Norte das Águas
Em homenagem ao aniversário de 95 anos do escritor e ex-presidente do Brasil, José Sarney, apresento o livro Norte das Águas (1969), de sua autoria.

José Sarney, ex-presidente do Brasil, é escritor e poeta. Membro da Academia Maranhense de Letras desde 1953, é um dos membros mais antigos da Academia Brasileira de Letras. O livro Norte das Águas marcou a estreia de José Sarney no campo da ficção, da prosa, sendo publicado pela primeira vez em 1969. A obra, que reúne 9 contos, foi ilustrada por Antônio Almeida.
Norte das Águas tem um tom regionalista, por isso, lembra muito a linguagem do escritor Guimarães Rosa. O livro também apresenta um forte teor crítico. O autor demonstra as mazelas sociais enfrentadas pelos moradores de cidades interioranas, sobretudo, do interior do Estado do Maranhão.
Outro aspecto muito relevante da obra de José Sarney é o dualismo da alma humana que, por vezes, é cruel e sanguinária e, em outras, é pura e boa. Há passagens extremamente cruéis que representam vários tipos de violência: física, simbólica e moral. Por outro lado, há também atos de bondade, de amor e de inocência. Logo, a obra transita por entre essas duas faces que todo ser humano tem.
O primeiro conto, intitulado “Abertura do Tanto-faz”, é uma das maiores narrativas do livro, podendo até mesmo ser considerado uma novela. O texto aborda a história de uma cidade pequena chamada Brejal dos Guajas, tão pequena que possuía apenas duas ruas. Durante todo o conto, podemos perceber essa dualidade, esse bipartidarismo, esse dualismo: uma cidade com duas ruas e uma rixa entre dois primos, que são candidatos a prefeito de Brejal.
Eles são inimigos declarados, e têm até duas bandas musicais que os acompanham nos seus comícios e nas suas campanhas. Chega um momento na narrativa em que existem duas prefeituras e duas cartas (falsas) do Coronel apoiando esses dois candidatos. No desfecho da história, há um empate, por isso, o conto se chama “Abertura do Tanto-faz”, porque independentemente de quem estivesse no poder, o seu oponente sempre teria força e domínio sobre a cidade.
Sarney também critica, de forma pontual e certeira, o modo como os indígenas são tratados.
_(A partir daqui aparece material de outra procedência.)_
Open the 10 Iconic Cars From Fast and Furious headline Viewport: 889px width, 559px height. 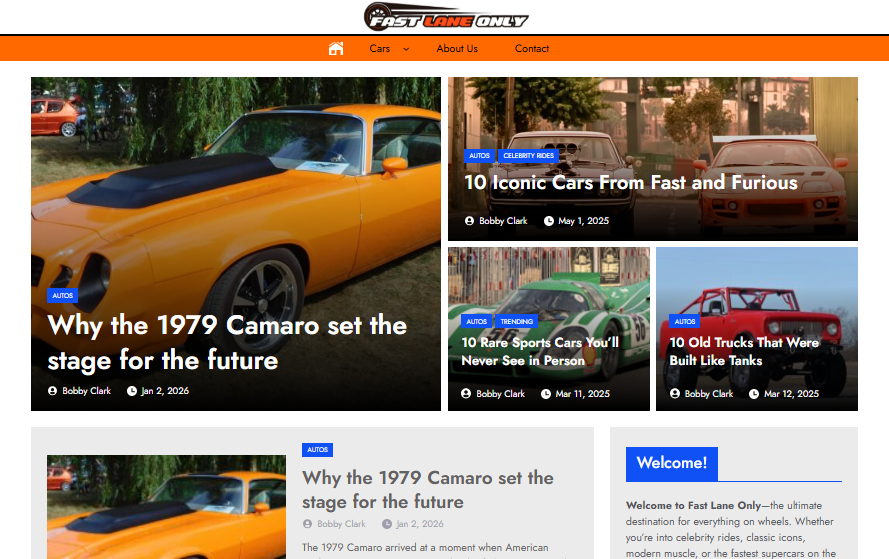point(631,183)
O nome do local era Brejal dos Guajas por conta dos Guajajaras como fica evidente no seguinte trecho: “Chamado dos Guajas porque ficava próximo à aldeia dos Guajajaras, hoje longes, perdidos, mortos e domados” (Sarney, 1969, p. 10).
“Abertura do Tanto-faz” fala sobre disputas políticas, jogos de poder e o “jogo das ameaças”, que trata justamente do que acontece nos interiores e em locais mais afastados do centros das cidades de prestígio, onde pessoas poderosas apoiam seus amigos e conhecidos, passando por cima de pessoas muito mais capacitadas, como se dissessem que se elas estivessem no poder e ganhassem, eles também iriam ganhar, mas se perdessem eles iam ser os únicos a arcar com as consequências.
Era um jogo de interesses: “o nosso Partido compadre, foi feito para servir os amigos” (Sarney, 1969, p. 11). Enquanto isso, a maioria da população vivia sem ter consciência da vida fora dos estreitos limites de sua cidade: “Brejal tranquila juntava alguns homens e mulheres e meninos naquelas duas ruas, só eles e as estrelas, impassíveis diante do mundo” (Sarney, 1969, p. 17), como se toda realidade ficassem ali reclusa naquelas duas ruas pacatas e precárias, “era a grande luta da cidade, em todas as esquinas e em todas coisas” (Sarney, 1969, p. 17). Esse conto, enfim, é um alerta sobre a diferença entre política e politicagem.
É possível observar durante toda a construção do livro Norte das Águas a repetição dos números dois e três, que podem ser um tipo de alusão aos diferentes posicionamentos políticos (esquerda, direita e centro). No primeiro conto, como vimos, o que prevalece é o dois. Os próximos três contos, intitulados, respectivamente, de “Os Boastardes”, “Os Bonsdias” e “Os Boasnoites”, dão destaque ao número três, pois cada narrativa apresenta três primos com características e personalidades diferentes: os primeiros são extremamente violentos; já os segundos nutriem uma amizade incondicional e, por fim, os terceiros são sagazes.
“Merencia do Riacho Bem-Querer”, por sua vez, evidencia o número dois, por conta do casal protagonista, que tem um destino trágico após sonhar com um futuro melhor, diferente do que tinha sido traçado para eles. Por outro lado, o conto “Joaquim, José, Margarido, Filhos do velho Antão”, aborda novamente a história de três primos, que lutam pelo próprio espaço no mundo e precisam enfrentar um fazendeiro implacável e desonesto. Já “Beatinho da Mãe de Deus” explora a história de uma guerra política entre duas pessoas, um beato e um político, que o perseguia diretamente, em uma cidade do interior do Estado do Maranhão.
Por fim, mais uma vez, há o foco em duas personagens no conto “Dona Maria Bolota que empresta de bom coração”: Maria Bolota e o padre, que estava de saída da cidade por estar começando a mudar as coisas, e isso poderia ser negativo para o poder da igreja. Os dois últimos contos do livro falam exatamente sobre como a religião pode ser uma forma de manobrar as pessoas, se for utilizada de forma errônea.
Há um trecho muito interessante que pode remeter a toda a obra e que, talvez, possa indicar o significado do título Norte das Águas: “São dias e noites desse tecido dos maranhões alagados e secos, dos tesos e dos lagos” (Sarney, 1969, p. 121). O livro inteiro trata do Maranhão no plural, maranhões, por conta da extensão territorial, da riqueza cultural, natural, material e imaterial do Estado. Assim, percebemos que existem muitos estados dentro do nosso Estado. O norte é a direção para onde as bússolas apontam e as águas podem simbolizar o curso da vida. Com o correr do tempo, seguimos em frente buscando nosso próprio norte, apesar da aridez encontrada pelo caminho.
REFERÊNCIA:
SARNEY, José. Norte das Águas: contos [1969]. Brasília: Isespe, 2020.